▶ _STATED EXERCISE_
Repeat the part of the Chicago walk essay below, word for word, from "Last week Wednesday, I" up to and including "the year, too.)".
··· DOCUMENT SECTION
An Adventure Taken to See the Light in a Fallen Chicago

By Edward M. Bury, APR (aka The PRDude)

Last week Wednesday, I set out on an “adventure” after the work day was over.

Well, an adventure of sorts, coupled with finding some solace at a time when my city is facing great challenges.

Rather than ride the CTA Blue Line train straight to the Logan Square station and hike the six blocks home, I exited the train at Monroe Street. My destination was to see first-hand some of what makes Chicago truly great during the holidays. (And, much of the rest of the year, too.)

Cloud Gate (please don't call it The Bean!) is mesmerizing in the evening when there are few people around.

Cloud Gate (please don’t call it The Bean!) is mesmerizing in the evening when there are few people around.

I strolled east to Michigan Avenue to the Art Institute, admired the two lions, then walked north a few blocks, taking in the grandeur and scale of classic office towers to the west and installations and skating rink in Millennium Park to the east.
······
··· SUPPLIED DATA
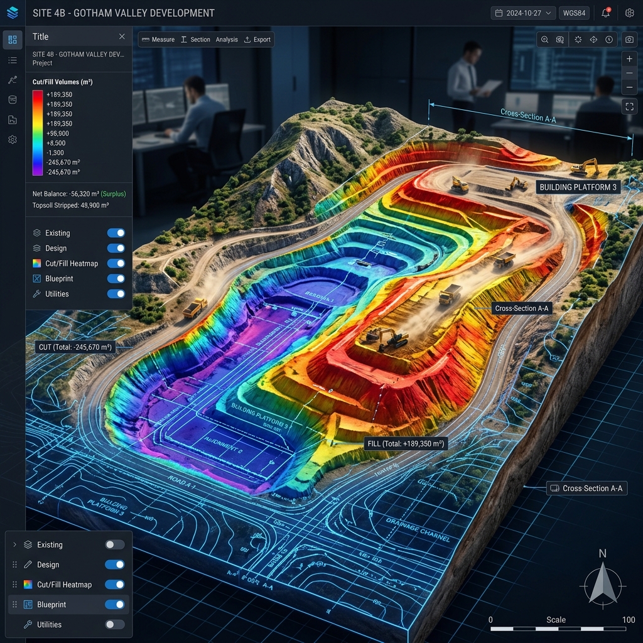Expand the Existing layer chevron in bottom panel
643x643 pixels.
coord(14,544)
······
▶ _SOLUTION BELOW_
Last week Wednesday, I set out on an “adventure” after the work day was over.

Well, an adventure of sorts, coupled with finding some solace at a time when my city is facing great challenges.

Rather than ride the CTA Blue Line train straight to the Logan Square station and hike the six blocks home, I exited the train at Monroe Street. My destination was to see first-hand some of what makes Chicago truly great during the holidays. (And, much of the rest of the year, too.)